Lausanne

Candidatures vertes à la municipalité de Lausanne

Elections communales 2021

La période d’appel à candidature verte à la Municipalité de Lausanne, ayant couru du 1er février au 29 février, a abouti avec le dépôt de plusieurs candidatures. Les Vert·e·s lausannois·e·s remercient Xavier Company, Daniel Dubas et Natacha Litzistorf d’avoir fait acte de candidature, et pour l’énergie, les ressources, et les compétences mises au service du mouvement et de ses objectifs verts. Ces trois candidat·e·s vont désormais poursuivre le processus interne d’audition en vue d’une élection en Assemblée générale prévue début septembre.
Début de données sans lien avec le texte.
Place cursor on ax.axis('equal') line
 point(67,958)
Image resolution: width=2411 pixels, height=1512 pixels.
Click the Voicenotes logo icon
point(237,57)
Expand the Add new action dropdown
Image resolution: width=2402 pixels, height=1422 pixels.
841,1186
La vie politique communale lausannoise reprend peu à peu après de longues semaines de gestion de crise, de confinement, de drames mais aussi d’entraide, de solidarité et de chamboulements sociaux. Cette période a fondamentalement démontré que certains enjeux sont trop universels et trop importants pour être gérés au niveau individuel, ou par les lois du marché. Le COVID-19 a nécessité une action collective et forte de l’Etat, coordonnée, finement renseignée par des experts, et communiquée à la population de manière didactique et sérieuse. Les défis qui nous attendent au-delà de cette pandémie sont de nature similaire, avec comme omniprésentes menaces le réchauffement climatique et l’effondrement de la biodiversité.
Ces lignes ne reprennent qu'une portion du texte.